Although migraine is not the most frequent primary headache in the world, its incidence is quite high, affecting more than 10% of the world’s population. Migraine is usually unilateral and moderate to severe. It worsens with daily physical activities, such as walking and climbing stairs, seriously affecting patients’ work and quality of life [1].
In addition to prophylactic (e.g., flunarizine, topiramate and amitriptyline) and acute (e.g., diclofenac sodium and triptans) migraine therapies, treatment of migraine triggers and other lifestyle factors that may aggravate the migraine tendency in patients is critical.
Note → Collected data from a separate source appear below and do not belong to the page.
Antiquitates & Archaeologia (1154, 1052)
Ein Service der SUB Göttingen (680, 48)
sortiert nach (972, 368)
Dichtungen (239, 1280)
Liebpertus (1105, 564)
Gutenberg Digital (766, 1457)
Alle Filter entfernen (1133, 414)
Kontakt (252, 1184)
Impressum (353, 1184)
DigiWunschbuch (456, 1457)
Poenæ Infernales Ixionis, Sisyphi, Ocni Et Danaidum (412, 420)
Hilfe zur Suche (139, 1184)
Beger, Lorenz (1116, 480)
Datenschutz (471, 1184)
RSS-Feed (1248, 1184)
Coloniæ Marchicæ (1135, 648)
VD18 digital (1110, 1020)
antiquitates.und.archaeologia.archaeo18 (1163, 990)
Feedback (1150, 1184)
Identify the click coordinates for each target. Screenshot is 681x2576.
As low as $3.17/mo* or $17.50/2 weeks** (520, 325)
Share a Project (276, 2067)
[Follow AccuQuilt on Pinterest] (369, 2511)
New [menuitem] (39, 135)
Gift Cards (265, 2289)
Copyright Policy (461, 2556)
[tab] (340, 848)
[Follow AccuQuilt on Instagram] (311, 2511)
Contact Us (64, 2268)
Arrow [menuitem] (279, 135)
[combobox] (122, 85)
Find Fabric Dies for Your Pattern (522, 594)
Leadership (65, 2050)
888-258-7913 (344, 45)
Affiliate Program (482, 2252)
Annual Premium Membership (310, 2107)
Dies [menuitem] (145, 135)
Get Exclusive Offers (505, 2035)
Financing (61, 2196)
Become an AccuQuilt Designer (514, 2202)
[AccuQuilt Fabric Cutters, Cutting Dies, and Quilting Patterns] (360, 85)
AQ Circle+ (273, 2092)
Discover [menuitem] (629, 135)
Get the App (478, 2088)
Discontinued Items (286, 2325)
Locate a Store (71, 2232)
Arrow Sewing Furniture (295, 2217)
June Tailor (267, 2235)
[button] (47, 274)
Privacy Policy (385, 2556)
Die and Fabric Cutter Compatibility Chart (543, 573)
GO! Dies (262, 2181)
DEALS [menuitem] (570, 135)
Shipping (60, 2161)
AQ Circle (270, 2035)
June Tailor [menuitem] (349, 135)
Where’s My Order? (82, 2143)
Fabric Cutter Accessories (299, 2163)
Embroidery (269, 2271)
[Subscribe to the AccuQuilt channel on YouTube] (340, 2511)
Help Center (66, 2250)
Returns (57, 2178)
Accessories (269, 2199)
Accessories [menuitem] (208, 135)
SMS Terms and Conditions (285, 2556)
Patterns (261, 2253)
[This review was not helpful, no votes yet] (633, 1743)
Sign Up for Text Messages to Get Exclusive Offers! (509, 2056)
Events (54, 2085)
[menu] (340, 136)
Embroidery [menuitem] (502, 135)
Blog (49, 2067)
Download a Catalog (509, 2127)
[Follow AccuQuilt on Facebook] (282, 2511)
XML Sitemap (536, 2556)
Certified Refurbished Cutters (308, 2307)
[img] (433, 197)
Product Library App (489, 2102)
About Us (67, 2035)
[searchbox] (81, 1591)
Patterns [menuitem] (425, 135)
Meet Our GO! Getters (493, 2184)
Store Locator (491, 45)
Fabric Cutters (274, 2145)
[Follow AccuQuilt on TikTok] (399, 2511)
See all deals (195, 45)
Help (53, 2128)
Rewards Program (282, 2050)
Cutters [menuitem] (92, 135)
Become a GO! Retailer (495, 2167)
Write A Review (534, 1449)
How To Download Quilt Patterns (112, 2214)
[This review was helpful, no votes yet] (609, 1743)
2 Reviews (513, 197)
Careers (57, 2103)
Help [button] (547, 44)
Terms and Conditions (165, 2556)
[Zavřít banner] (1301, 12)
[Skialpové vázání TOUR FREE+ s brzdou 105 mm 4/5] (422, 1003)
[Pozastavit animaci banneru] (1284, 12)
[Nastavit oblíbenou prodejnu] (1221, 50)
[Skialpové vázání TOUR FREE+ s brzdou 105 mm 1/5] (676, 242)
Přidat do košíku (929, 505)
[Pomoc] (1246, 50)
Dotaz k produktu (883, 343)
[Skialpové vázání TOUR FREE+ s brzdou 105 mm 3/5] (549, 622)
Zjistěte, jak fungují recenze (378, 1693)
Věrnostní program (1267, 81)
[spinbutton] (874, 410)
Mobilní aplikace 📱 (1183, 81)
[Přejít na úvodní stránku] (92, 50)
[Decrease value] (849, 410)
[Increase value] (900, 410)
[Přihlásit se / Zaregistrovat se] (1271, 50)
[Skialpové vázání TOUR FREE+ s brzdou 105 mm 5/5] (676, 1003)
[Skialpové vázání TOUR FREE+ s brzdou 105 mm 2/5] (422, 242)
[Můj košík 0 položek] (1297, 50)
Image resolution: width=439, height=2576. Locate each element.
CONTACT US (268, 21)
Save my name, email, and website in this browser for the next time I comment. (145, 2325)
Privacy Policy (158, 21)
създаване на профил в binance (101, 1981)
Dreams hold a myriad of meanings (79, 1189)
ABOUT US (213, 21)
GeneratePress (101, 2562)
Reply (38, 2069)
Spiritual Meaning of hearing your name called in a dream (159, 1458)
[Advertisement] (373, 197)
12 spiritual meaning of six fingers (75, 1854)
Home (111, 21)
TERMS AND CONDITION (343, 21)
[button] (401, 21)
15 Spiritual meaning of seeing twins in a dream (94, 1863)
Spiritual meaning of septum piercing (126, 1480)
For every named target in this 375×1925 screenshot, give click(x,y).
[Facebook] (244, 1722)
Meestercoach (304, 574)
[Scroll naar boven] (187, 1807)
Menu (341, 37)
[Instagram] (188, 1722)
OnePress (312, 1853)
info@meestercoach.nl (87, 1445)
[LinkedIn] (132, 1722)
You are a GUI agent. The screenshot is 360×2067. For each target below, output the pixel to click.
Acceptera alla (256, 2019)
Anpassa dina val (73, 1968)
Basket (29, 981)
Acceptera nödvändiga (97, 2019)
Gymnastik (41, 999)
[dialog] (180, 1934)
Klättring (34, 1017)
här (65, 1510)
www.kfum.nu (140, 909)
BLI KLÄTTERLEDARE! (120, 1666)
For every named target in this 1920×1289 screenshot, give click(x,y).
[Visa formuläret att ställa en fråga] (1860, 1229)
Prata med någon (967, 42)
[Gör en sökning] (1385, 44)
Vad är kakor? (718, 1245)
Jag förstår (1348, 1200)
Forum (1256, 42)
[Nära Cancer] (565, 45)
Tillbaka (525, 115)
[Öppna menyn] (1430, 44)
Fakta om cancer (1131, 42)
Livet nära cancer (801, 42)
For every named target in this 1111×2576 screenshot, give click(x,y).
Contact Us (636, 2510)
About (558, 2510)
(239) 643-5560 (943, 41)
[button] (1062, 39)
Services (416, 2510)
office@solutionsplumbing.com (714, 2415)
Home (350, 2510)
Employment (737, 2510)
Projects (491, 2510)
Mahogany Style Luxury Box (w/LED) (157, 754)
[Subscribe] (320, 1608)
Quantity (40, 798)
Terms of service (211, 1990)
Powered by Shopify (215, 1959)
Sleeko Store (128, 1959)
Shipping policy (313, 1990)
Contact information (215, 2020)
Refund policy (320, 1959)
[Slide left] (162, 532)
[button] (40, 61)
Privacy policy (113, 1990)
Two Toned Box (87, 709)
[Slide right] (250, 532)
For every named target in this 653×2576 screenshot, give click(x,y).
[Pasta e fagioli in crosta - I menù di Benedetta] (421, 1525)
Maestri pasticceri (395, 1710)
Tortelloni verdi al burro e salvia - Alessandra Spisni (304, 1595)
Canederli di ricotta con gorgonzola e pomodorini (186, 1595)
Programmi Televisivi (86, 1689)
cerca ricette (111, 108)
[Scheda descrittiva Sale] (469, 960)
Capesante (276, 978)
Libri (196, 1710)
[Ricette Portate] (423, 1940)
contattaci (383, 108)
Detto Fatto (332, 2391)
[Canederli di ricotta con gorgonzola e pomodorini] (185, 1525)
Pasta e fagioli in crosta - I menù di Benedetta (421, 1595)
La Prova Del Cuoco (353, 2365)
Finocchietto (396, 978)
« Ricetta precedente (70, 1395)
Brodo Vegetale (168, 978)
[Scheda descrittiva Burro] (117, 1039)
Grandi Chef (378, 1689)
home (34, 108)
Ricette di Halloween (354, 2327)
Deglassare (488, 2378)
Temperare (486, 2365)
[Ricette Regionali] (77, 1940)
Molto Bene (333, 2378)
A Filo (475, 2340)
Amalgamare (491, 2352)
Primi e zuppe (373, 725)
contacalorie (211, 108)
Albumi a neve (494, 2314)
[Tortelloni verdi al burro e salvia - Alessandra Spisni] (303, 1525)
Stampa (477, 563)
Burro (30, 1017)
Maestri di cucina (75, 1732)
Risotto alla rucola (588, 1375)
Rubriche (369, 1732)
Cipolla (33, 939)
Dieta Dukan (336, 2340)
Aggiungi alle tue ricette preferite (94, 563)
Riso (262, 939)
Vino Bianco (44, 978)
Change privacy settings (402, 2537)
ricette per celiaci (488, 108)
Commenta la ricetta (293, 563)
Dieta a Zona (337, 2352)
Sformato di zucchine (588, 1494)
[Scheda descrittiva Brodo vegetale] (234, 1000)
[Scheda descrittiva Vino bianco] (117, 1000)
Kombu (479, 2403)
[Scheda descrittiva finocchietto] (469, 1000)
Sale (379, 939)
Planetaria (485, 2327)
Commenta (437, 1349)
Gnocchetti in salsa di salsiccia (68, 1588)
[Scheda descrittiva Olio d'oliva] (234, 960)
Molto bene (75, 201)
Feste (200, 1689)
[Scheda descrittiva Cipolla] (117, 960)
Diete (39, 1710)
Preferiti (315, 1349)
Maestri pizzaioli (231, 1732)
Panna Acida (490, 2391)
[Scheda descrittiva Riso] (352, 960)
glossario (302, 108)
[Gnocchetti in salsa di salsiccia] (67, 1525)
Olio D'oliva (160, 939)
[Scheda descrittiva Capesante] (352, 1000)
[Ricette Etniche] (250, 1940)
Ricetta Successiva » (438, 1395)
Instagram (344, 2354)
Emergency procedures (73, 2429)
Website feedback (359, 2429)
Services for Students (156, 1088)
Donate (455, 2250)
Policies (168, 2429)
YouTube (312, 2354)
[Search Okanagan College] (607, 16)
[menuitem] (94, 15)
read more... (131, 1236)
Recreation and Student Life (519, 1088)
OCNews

Specific behavioral therapies, including biofeedback, teaching relaxation techniques and cognitive behavioral therapy (CBT), are also beneficial [18]. However, these treatment modalities require patient education and, in some cases, specific behavioral skills. This may cause great confusion for elderly patients or patients who do not receive proper education.
Furthermore, the effect of nerve block on migraine has been documented. The cranial nerve block was an effective adjuvant therapy, which could reduce the intensity, duration and frequency of pain, and improve the satisfaction of migraine and central sensitization patients [19]. A large retrospective cohort study showed that greater occipital nerve block can effectively reduce migraine [20]. Li et al. reported a case of long-term effective treatment with pulsed radiofrequency of C2 dorsal root ganglion under ultrasound guidance [21]. The application of trigger point therapy in migraine has also been reported [22]. Moreover, SGB block has been confirmed to effectively treat migraine [4]. However, studies evaluating SGB in the treatment of migraine are limited, and even a case report shows that SGB causes migraine attacks [23]. In the present study, we found that ultrasound-guided SGB, once a week for four weeks, can significantly relieve the pain of migraine patients.
Ultrasound is a valuable tool for imaging soft tissue structures and nerves, guiding needle advancement and confirming the spread of the injectate around the target without exposing physicians and patients to the risks of radiation. There is a rapidly growing interest in ultrasound-guided SGB, as evidenced by the surging number of publications in the last few years [8, 24, 25]. It has been reported that 2 ml of 2% mepivacaine can be effective when SGB is performed at the level of the 6th cervical transverse process under ultrasound [26]. About 6 ml of 0.15% ropivacaine was found to be sufficient for a successful SGB with fewer complications, which coincides with the present study [27].
The stellate ganglion is extensively connected with the cerebral cortex, hypothalamus, amygdala and hippocampus [28]. SGB can effectively treat postherpetic neuralgia, hot flushes and night awakenings in survivors of breast cancer, tension headache and PTSD, in part by improving blood supply and inhibiting the connection between the stellate ganglion and the brain through sympathetic action within its innervation; however, the exact mechanism remains unclear [5, 6, 29–32]. Low melatonin levels have been reported in migraine patients and SGB has been shown to restore melatonin rhythm. Melatonin can effectively prevent migraines by inhibiting the synthesis of nitric oxide and the release of calcitonin-related peptides and antagonizing excitotoxicity caused by glutamate [33–35]. In addition, stress is the most common migraine trigger. In response to stress, sympathetic activity increases, leading to the release of migraine-associated neurotransmitters, such as dopamine and prostaglandins [36–38]. High dopamine levels can lead to nausea and vomiting, while increased prostaglandins can increase pain sensitivity and inflammation in migraine patients. SGB can regulate sympathetic nerve activity, thereby alleviating most of the symptoms in migraine patients.
MIDAS was designed to quantify headache-related disability over 3 months. The reliability and internal consistency of the MIDAS score are comparable to those of a previous questionnaire (Headache Impact Questionnaire). However, the MIDAS score requires fewer questions, is easier to score and provides intuitively meaningful information on lost days of activity in three domains [39, 40]. The MIDAS questionnaire was considered highly reliable and effective and was relevant to clinical judgment on medical care needs. In our study, the MIDAS score of patients was significantly decreased at 3-months follow-up. Besides, NRS scores decreased significantly one day and 3 months after SGB. The frequency of analgesic use was also significantly decreased after 3 months. These results suggest that SGB once a week for 4 weeks can reduce the headache and disability among migraine patients and improve their work and quality of life.
Two patients who were recruited but not included in the analysis experienced migraine aggravation after a single SGB treatment, suggesting that migraine has more complex mechanisms. Wulf et al. detailed complications after SGB. Most of them were related to the central nervous system (such as convulsions). Other serious complications included high-level subarachnoid block, high-level epidural block, pneumothorax and allergic reaction. All SGBs were performed without fluoroscopy [41]. In our study, serious complications such as subarachnoid block, epidural block and convulsion were not observed. It is suggested that ultrasound-guided SGB is safer than fluoroscopy because ultrasound can clearly distinguish nerves, blood vessels and muscles, and monitor the puncture needle in real-time, while fluoroscopy has no such functions.